Data for analysis
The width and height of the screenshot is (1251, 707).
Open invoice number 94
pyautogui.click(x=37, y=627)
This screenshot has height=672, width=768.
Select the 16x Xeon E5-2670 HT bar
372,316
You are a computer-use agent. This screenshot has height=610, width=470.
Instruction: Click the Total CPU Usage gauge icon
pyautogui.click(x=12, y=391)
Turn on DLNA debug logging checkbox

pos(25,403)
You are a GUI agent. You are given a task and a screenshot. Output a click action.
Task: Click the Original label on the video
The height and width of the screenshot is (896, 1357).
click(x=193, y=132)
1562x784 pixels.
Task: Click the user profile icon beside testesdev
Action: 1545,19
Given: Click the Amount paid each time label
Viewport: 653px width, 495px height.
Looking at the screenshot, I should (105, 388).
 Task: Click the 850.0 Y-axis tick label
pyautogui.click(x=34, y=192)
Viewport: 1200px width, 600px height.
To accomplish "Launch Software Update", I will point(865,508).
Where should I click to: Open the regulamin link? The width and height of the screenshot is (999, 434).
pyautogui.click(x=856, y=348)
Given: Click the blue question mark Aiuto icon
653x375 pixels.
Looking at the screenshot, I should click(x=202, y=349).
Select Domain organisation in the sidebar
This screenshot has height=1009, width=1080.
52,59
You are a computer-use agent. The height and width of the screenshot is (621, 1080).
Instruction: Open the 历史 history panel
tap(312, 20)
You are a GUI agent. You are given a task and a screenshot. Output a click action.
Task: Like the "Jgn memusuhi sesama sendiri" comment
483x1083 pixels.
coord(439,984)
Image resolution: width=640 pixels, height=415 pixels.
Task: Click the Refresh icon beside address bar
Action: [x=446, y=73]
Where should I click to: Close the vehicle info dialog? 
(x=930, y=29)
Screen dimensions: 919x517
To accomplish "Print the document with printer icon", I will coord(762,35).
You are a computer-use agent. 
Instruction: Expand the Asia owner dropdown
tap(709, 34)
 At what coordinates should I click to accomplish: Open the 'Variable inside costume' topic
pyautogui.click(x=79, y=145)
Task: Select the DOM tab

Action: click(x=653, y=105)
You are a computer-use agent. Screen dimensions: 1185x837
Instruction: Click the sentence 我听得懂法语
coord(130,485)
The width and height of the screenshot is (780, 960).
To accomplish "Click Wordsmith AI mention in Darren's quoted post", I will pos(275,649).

Your goal
Exact copies of all the records are to be printed.

Solved exercise
The width and height of the screenshot is (1251, 707).
Open invoice number 94
pyautogui.click(x=37, y=627)
This screenshot has height=672, width=768.
Select the 16x Xeon E5-2670 HT bar
372,316
You are a computer-use agent. This screenshot has height=610, width=470.
Instruction: Click the Total CPU Usage gauge icon
pyautogui.click(x=12, y=391)
Turn on DLNA debug logging checkbox

pos(25,403)
You are a GUI agent. You are given a task and a screenshot. Output a click action.
Task: Click the Original label on the video
The height and width of the screenshot is (896, 1357).
click(x=193, y=132)
1562x784 pixels.
Task: Click the user profile icon beside testesdev
Action: 1545,19
Given: Click the Amount paid each time label
Viewport: 653px width, 495px height.
Looking at the screenshot, I should (105, 388).
 Task: Click the 850.0 Y-axis tick label
pyautogui.click(x=34, y=192)
Viewport: 1200px width, 600px height.
To accomplish "Launch Software Update", I will point(865,508).
Where should I click to: Open the regulamin link? The width and height of the screenshot is (999, 434).
pyautogui.click(x=856, y=348)
Given: Click the blue question mark Aiuto icon
653x375 pixels.
Looking at the screenshot, I should click(x=202, y=349).
Select Domain organisation in the sidebar
This screenshot has height=1009, width=1080.
52,59
You are a computer-use agent. The height and width of the screenshot is (621, 1080).
Instruction: Open the 历史 history panel
tap(312, 20)
You are a GUI agent. You are given a task and a screenshot. Output a click action.
Task: Like the "Jgn memusuhi sesama sendiri" comment
483x1083 pixels.
coord(439,984)
Image resolution: width=640 pixels, height=415 pixels.
Task: Click the Refresh icon beside address bar
Action: [x=446, y=73]
Where should I click to: Close the vehicle info dialog? 
(x=930, y=29)
Screen dimensions: 919x517
To accomplish "Print the document with printer icon", I will coord(762,35).
You are a computer-use agent. 
Instruction: Expand the Asia owner dropdown
tap(709, 34)
 At what coordinates should I click to accomplish: Open the 'Variable inside costume' topic
pyautogui.click(x=79, y=145)
Task: Select the DOM tab

Action: click(x=653, y=105)
You are a computer-use agent. Screen dimensions: 1185x837
Instruction: Click the sentence 我听得懂法语
coord(130,485)
The width and height of the screenshot is (780, 960).
To accomplish "Click Wordsmith AI mention in Darren's quoted post", I will pos(275,649).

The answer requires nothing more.